The last thing coaches want on a night out is to see journalists. They’ve seen too much of us already, and they’re about to see a whole lot more. (Four consecutive days of media opportunities — that’s overkill for us, too.) But you can’t really ignore someone you know, either, especially when that someone is at the next table. So I said hi to DQ and got on with the business of gorging myself. (Apologies in advance to our accounting department. I didn’t order from the $1 Menu.)
After his crew finished, Quinn walked over. It struck me that I almost never see him in civilian clothes, but here he was wearing a dark sports coat and a blue-checked shirt. Maybe that was the reason — Tim noticed this — that nobody approached him during his meal for autographs or selfies. “Do you think that would have been the same if Belichick and his coaches were sitting in this restaurant?” Tim asked.

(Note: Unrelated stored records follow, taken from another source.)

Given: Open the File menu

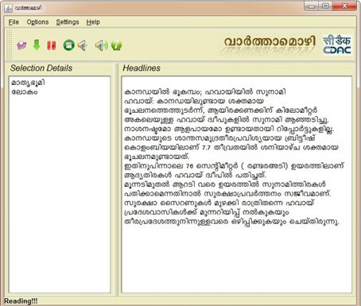Looking at the screenshot, I should 14,22.
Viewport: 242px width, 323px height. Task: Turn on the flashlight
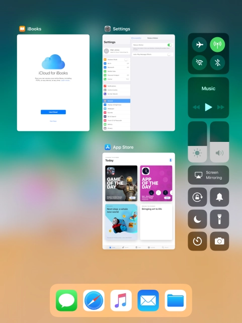(x=219, y=219)
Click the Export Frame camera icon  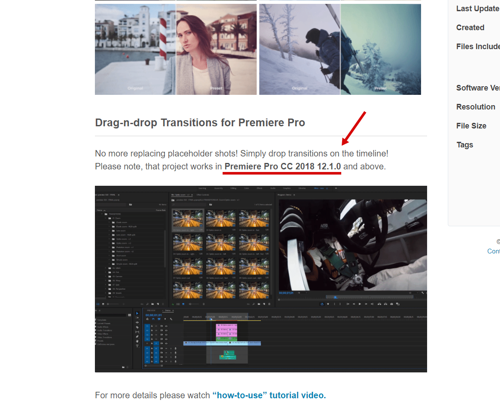point(392,304)
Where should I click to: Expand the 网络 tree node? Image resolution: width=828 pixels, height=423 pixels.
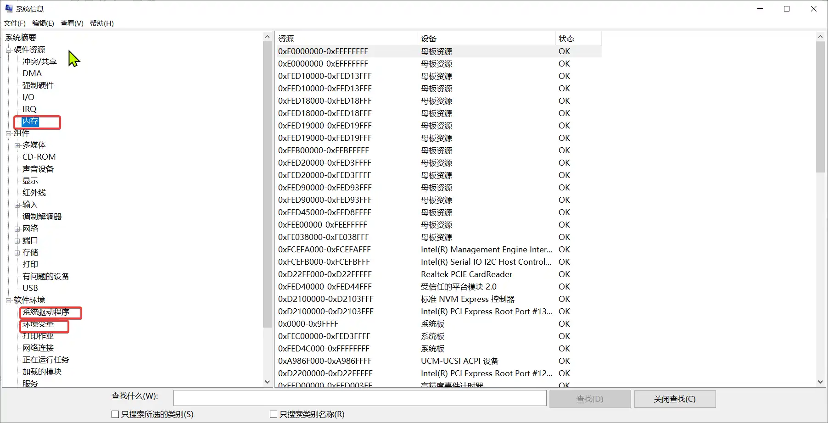[x=17, y=229]
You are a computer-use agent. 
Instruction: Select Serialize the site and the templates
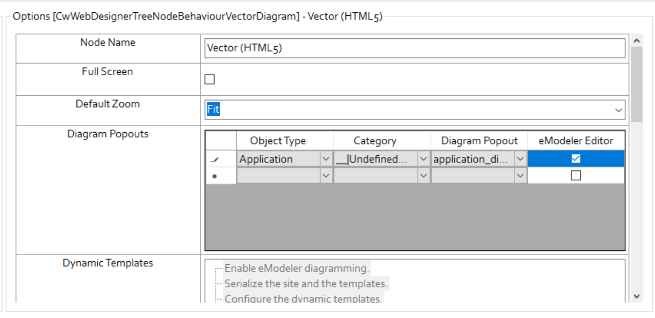coord(306,283)
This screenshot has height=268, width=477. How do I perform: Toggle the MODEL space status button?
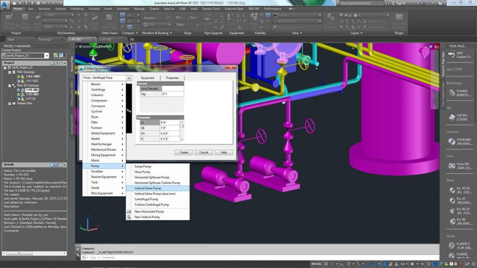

(Probably not. But Belichick would have had a private room and armed guards and would have forced the waiters to sign confidentiality agreements.)
I mentioned to Quinn that — setting journalistic objectivity aside for a second — this run of his team’s has been neat to watch. He said that Sunday’s sendoff at Atlantic Station had been a moving experience. “I really felt it then,” he said.
Then he was gone, and Tim and I congratulated ourselves on our dining choice. We’d come to the restaurant because it was a five-minute walk and Open Table took our reservation on short notice. Quinn and his merry men had ridden in from the Westin Memorial City, which is 20 minutes away. And it reminded me of another Super Bowl meal at another place bearing an ampersand.
It was 2002 in New Orleans. Esteemed colleague Matt Winkeljohn and I had ducked into Smith & Wollensky on Poydras Street late on a Tuesday. (Might have been Wednesday, come to think of it.) There weren’t many people dining at that hour, but in walked Robert Kraft, who owned/owns the Patriots, who were massive underdogs against the Rams in that Super Bowl. I remember feeling kind of sorry for what I figured was about to happen to his team.
His team won 20-17. I now think of myself as a good-luck charm. If you have a team about to play for the championship and you and I wind up in the same eatery, you’re in for more than a nice meal.